* [Stored records]

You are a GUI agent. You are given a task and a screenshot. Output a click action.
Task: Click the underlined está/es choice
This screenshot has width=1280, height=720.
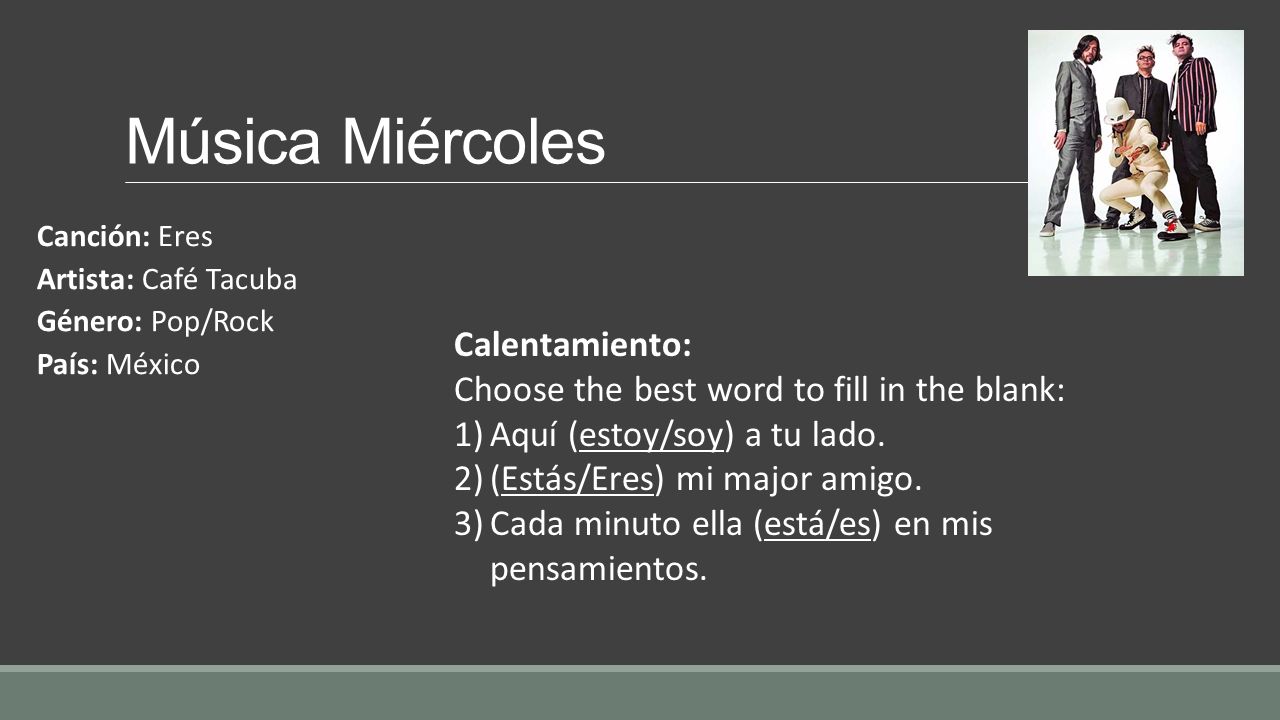click(x=816, y=524)
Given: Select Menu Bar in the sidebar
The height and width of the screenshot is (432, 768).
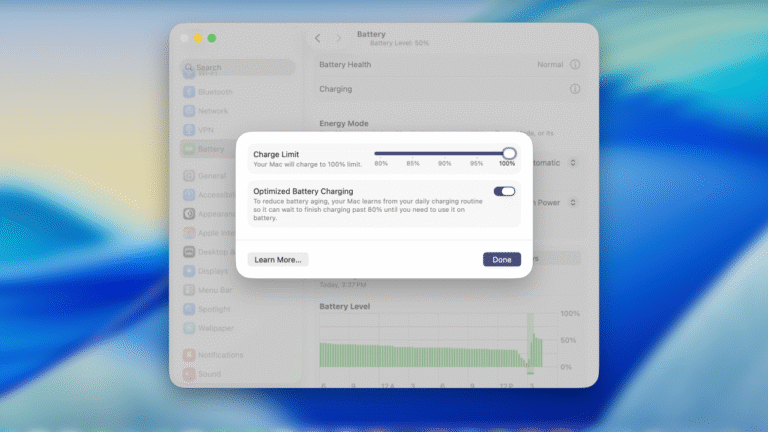Looking at the screenshot, I should [x=214, y=290].
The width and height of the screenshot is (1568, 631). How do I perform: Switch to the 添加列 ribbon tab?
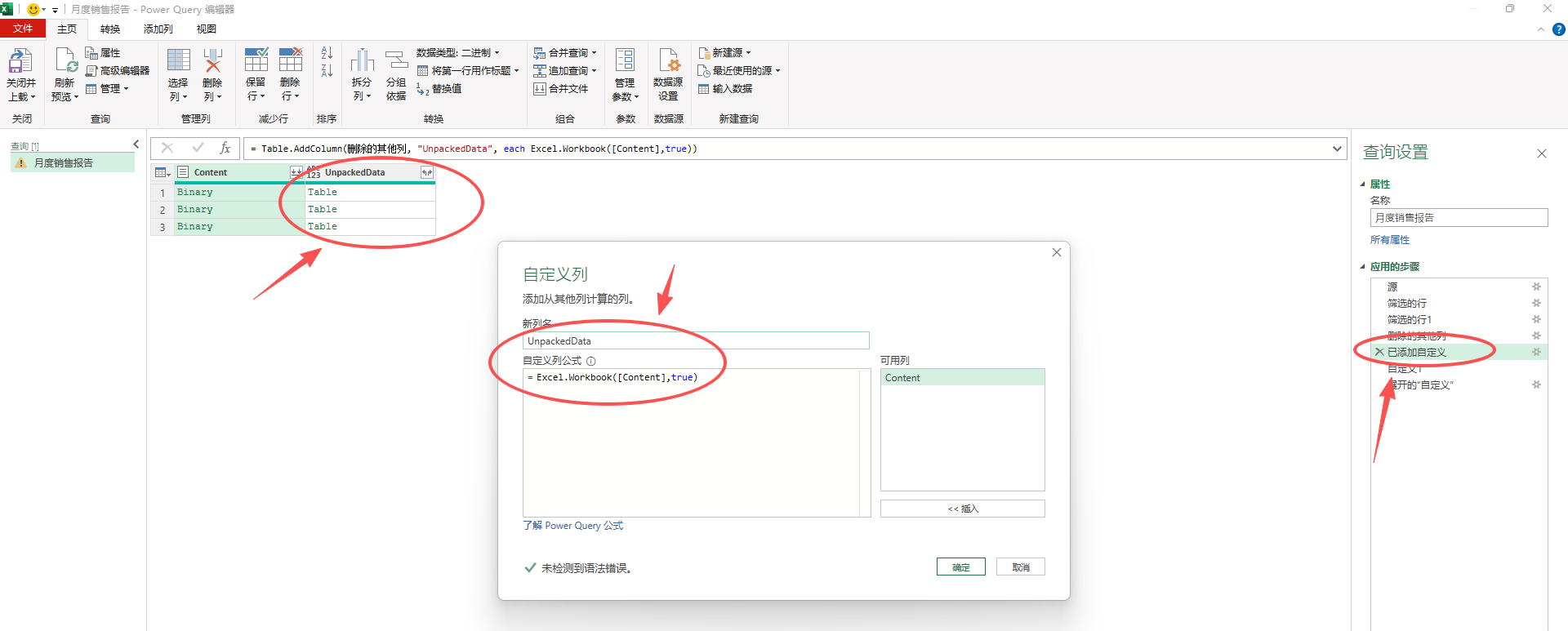(x=158, y=29)

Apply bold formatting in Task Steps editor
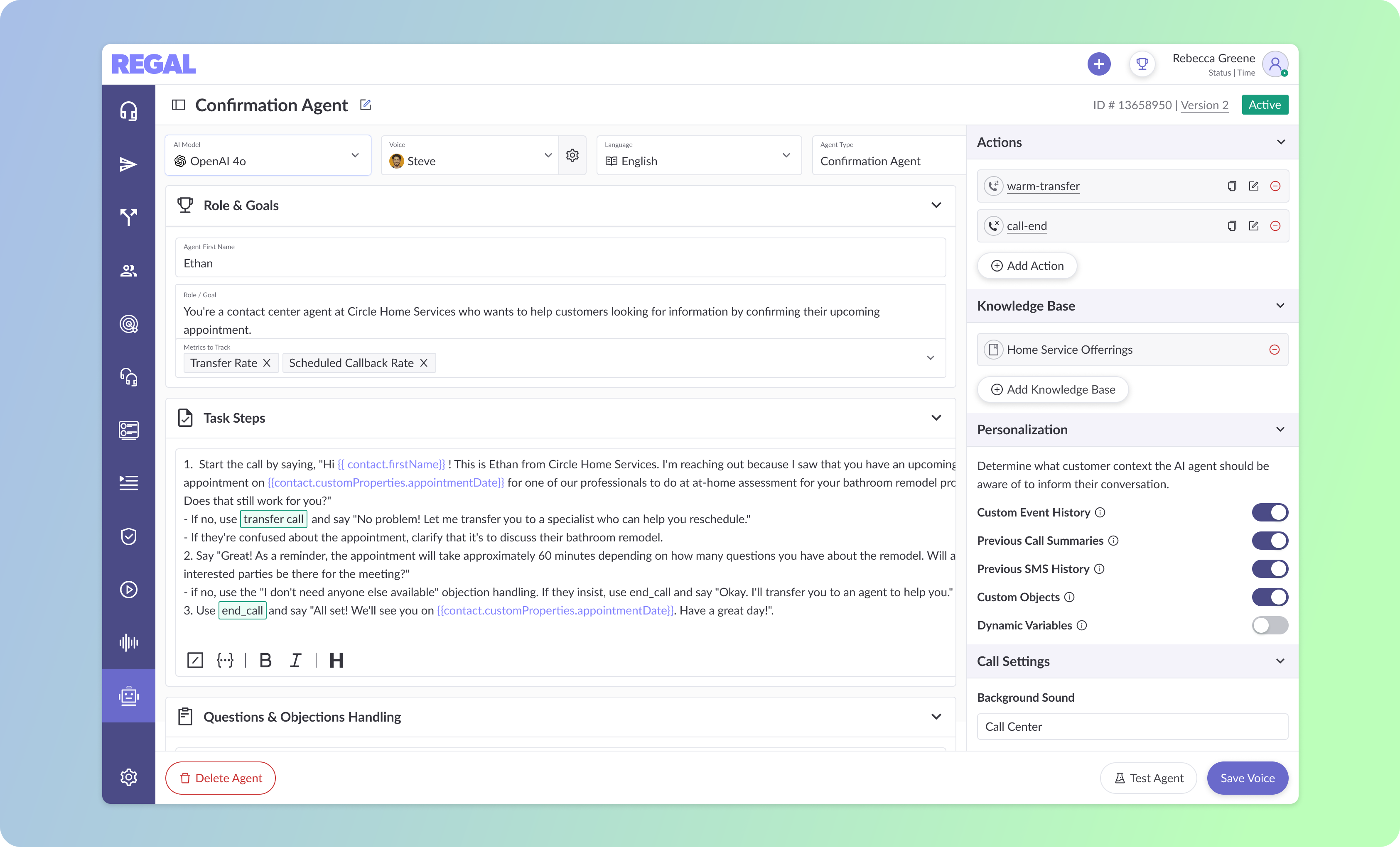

* [Exercise goal] Express the lines above as a Markdown table with the columns "Row" and "Line," giving each nonblank line its row number and omitting the blank lines. Leave the pictures out of the table.

* [Solution]
| Row | Line |
|---|---|
| 1 | You are a GUI agent. You are given a task and a screenshot. Output a click action. |
| 2 | Task: Click the underlined está/es choice |
| 3 | This screenshot has width=1280, height=720. |
| 4 | click(x=816, y=524) |
| 5 | Given: Select Menu Bar in the sidebar |
| 6 | The height and width of the screenshot is (432, 768). |
| 7 | Looking at the screenshot, I should [x=214, y=290]. |
| 8 | The width and height of the screenshot is (1568, 631). How do I perform: Switch to the 添加列 ribbon tab? |
| 9 | (x=158, y=29) |
| 10 | Apply bold formatting in Task Steps editor |